Opioids do not discriminate; anyone who takes them can become addicted, regardless of their background or income level. Once hooked on opioid painkillers, addicts often turn to heroin, which is both cheaper and easier to get. In fact, 4 out of 5 new heroin users started with prescription opioid painkillers.
Widely criticized for its marketing practices, Purdue Pharma LP, maker of the opioid painkiller OxyContin, announced Saturday that it will stop promoting opioids to doctors and has cut its sales department by half. This comes as the state of Alabama announced last week that it was suing Purdue Pharma, joining a number of states, counties, and cities accusing the company of using misleading marketing that downplayed the dangers of addiction, and overstated the benefits of using opioids to treat long-term, chronic pain, rather than short-term pain.
The result has been rampant overprescribing of addictive painkillers – in 2013 alone, doctors wrote nearly a quarter of a billion prescriptions for opioids, enough for every adult in America to have their own bottle of pills. The most common drugs involved in opioid deaths include prescription oxycodone (like OxyContin), hydrocodone (including Vicodin), and methadone, an opioid commonly used to treat opioid withdrawal symptoms.
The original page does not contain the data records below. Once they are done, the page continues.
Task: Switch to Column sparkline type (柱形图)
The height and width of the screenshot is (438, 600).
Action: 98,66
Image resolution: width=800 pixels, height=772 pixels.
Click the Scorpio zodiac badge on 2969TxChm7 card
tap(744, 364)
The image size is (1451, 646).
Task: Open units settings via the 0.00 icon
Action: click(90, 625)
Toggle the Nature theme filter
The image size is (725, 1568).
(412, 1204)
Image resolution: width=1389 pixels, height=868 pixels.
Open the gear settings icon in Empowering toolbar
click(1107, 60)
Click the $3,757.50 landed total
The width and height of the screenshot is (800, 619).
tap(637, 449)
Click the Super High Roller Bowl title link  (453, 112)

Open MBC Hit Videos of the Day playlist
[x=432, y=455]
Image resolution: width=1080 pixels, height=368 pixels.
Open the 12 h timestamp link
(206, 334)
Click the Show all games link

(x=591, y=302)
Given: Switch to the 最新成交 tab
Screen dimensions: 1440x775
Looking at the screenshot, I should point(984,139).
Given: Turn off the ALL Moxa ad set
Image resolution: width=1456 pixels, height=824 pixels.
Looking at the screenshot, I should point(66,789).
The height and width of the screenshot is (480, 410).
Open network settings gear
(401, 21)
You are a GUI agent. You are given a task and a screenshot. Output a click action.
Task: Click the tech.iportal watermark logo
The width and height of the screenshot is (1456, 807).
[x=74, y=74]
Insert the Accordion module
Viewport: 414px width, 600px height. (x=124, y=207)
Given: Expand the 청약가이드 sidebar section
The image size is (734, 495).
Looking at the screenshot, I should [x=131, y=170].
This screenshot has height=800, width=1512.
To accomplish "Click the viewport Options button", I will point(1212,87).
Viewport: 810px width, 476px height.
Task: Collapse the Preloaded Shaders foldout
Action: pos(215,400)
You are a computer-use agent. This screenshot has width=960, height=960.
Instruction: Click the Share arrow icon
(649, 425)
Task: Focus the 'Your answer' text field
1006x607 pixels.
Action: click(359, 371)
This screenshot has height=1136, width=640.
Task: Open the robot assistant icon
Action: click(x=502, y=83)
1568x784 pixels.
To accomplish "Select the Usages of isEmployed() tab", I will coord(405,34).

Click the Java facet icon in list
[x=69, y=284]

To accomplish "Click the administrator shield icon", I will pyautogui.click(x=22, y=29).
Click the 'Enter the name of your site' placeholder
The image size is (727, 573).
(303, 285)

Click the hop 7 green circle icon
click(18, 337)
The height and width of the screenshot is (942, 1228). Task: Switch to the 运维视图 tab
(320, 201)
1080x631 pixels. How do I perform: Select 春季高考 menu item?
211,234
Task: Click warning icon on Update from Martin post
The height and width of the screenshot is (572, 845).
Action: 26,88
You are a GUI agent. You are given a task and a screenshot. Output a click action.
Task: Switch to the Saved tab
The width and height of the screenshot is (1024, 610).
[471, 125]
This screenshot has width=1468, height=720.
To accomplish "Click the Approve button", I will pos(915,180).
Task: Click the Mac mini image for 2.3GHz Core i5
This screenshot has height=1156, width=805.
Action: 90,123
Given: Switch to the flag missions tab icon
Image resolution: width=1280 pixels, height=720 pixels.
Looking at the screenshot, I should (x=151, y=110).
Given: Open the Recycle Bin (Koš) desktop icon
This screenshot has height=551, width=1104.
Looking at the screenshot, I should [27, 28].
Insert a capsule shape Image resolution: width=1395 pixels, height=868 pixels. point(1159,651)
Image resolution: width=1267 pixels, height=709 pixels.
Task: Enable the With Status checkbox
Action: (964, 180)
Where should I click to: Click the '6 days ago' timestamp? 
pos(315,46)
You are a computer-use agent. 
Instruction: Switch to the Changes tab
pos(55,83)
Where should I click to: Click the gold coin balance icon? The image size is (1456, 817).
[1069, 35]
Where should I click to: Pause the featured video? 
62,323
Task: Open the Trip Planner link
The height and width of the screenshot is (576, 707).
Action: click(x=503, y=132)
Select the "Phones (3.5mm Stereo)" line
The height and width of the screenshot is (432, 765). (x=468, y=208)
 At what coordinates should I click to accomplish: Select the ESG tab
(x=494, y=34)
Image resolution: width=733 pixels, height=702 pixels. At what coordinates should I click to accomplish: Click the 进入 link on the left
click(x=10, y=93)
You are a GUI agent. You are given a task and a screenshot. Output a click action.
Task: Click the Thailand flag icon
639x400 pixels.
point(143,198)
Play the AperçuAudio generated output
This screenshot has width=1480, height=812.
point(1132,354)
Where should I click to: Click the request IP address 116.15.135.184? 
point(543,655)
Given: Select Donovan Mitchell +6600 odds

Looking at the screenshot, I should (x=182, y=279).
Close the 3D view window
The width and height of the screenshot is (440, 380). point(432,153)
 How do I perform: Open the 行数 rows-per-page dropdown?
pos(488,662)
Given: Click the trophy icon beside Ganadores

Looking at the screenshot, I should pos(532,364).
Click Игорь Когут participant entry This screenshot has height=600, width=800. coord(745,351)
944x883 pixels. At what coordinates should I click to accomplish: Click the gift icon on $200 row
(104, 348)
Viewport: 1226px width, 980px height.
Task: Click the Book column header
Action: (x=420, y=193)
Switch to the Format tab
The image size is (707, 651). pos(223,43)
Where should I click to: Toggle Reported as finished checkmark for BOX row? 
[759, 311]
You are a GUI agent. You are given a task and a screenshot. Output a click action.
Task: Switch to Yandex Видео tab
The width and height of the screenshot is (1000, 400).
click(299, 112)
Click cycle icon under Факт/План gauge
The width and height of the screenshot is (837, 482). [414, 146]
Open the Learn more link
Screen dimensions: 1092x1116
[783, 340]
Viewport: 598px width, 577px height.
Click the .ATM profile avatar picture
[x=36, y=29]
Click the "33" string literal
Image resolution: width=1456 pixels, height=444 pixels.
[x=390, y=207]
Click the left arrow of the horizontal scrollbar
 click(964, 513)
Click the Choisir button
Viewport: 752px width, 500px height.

Purdue is no stranger to the legal system; in 2007, the pharmaceutical company and three of its executives pleaded guilty to federal charges related to misbranding OxyContin and agreed to pay $634.5 million to resolve a Justice Department Probe. Purdue also reached a nearly $20 million settlement with 26 states and Washington D.C. that same year, and in 2015, agreed to pay $24 million in to resolve a lawsuit by the state of Kentucky.
“We now know that overdoses from prescription opioids are a driving factor in the 16-year increase in opioid overdose deaths,” states the CDC website on the opioid epidemic. Citing DEA data and a CDC report, the website goes on to state that the amount of opioids sold to doctor’s offices, hospitals, and pharmacies “nearly quadrupled between 1999 and 2010,” though pain levels in America had not increased, and that deaths from prescription opioids have more than quadrupled since 1999.
In a recent Reuters article, Purdue said it would inform doctors on Monday, February 12, 2018 that it was stopping the practice of sending sales reps direct to physician offices to discuss its opioid products, and will direct doctors with opioid-related questions to its medical affairs department.
The restructuring announced Saturday is another step toward mitigating the catastrophic levels of opioid abuse and overdose deaths in this country that many argue was fueled by pharmaceutical companies like Purdue Pharma.